> _What is needed_: Return, unchanged, the part of the Spacebridge micro-satellite message below that begins at the words "[Space] Spacebridge micro-satellite" and stops after "on the side?".

> _Provided text_:
++++++++++

[Space] Spacebridge micro-satellite

Mikolaj Habryn dichro at rcpt.to
Tue Dec 22 20:22:11 UTC 2009


I wonder how much it'd cost to slap a Noisebridge sticker on the side?
(if we had one made out of vacuum-grade materials and adhesive :P)

m.

On Tue, Dec 22, 2009 at 12:16 PM, Matt Everingham
<matt.everingham at gmail.com> wrote:
> Space Systems Loral (in Palo Alto) does have the options of purchasing
> real estate on a geosynchronous satellite as a guest payload.  Your
> guest payload still needs to survive launch and the deep space
> environment, but it would probably be cheaper than a free flying
> system.  This might be out of reach as an immediate pursuit but could
> go on a list of future potential projects.

++++++++++

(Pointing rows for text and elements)

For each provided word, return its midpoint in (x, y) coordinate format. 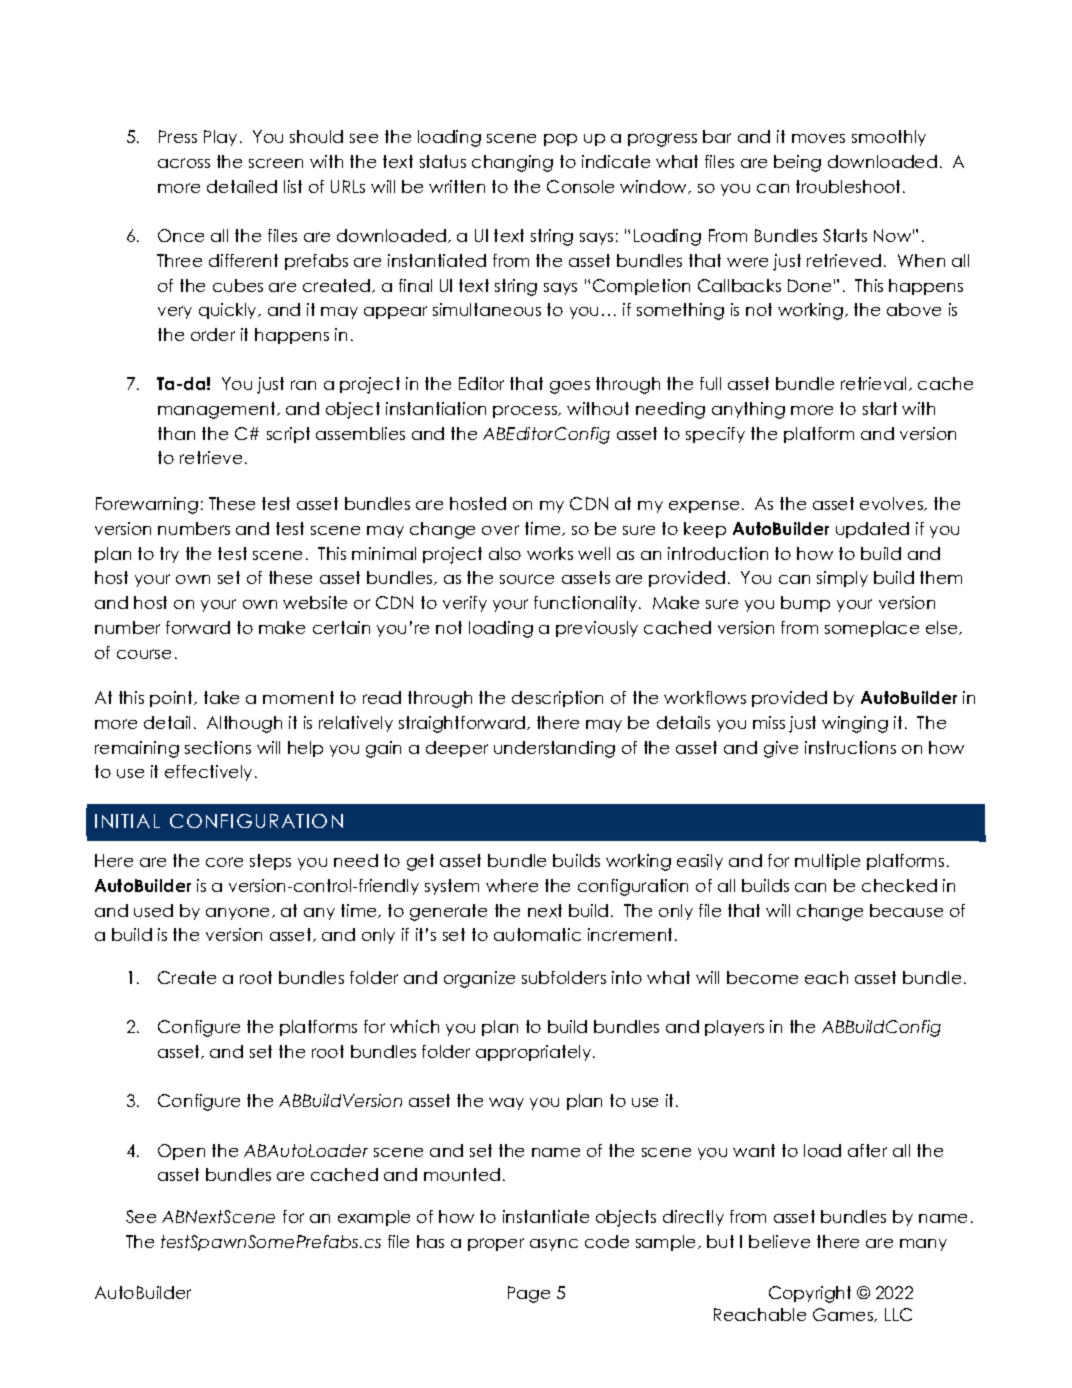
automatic (537, 934)
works (550, 553)
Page (529, 1294)
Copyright (810, 1294)
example (374, 1218)
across (184, 163)
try (169, 555)
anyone (239, 914)
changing (512, 163)
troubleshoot (850, 186)
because (906, 910)
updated (872, 530)
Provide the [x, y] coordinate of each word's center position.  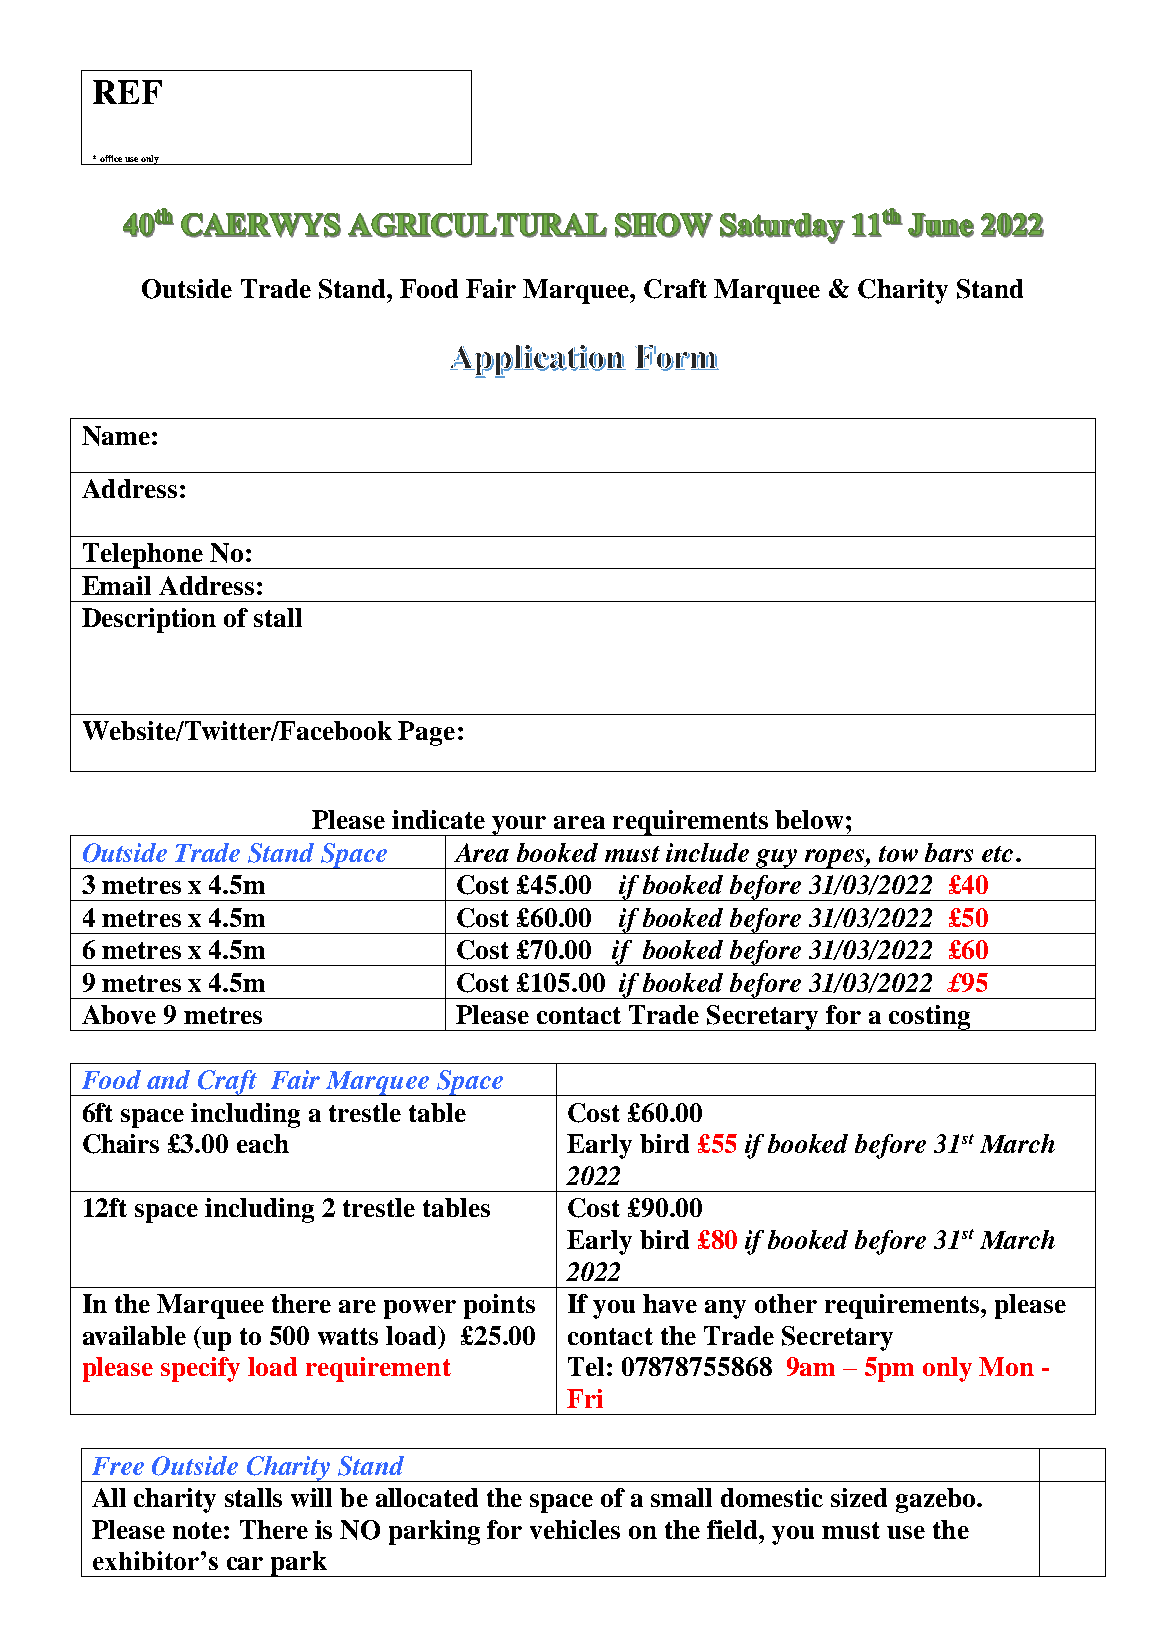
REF [127, 92]
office [111, 158]
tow [898, 854]
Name [116, 436]
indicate [438, 819]
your [519, 826]
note [197, 1530]
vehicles [575, 1529]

++++++++++

> _Expected answer_:
[Space] Spacebridge micro-satellite

Mikolaj Habryn dichro at rcpt.to
Tue Dec 22 20:22:11 UTC 2009


I wonder how much it'd cost to slap a Noisebridge sticker on the side?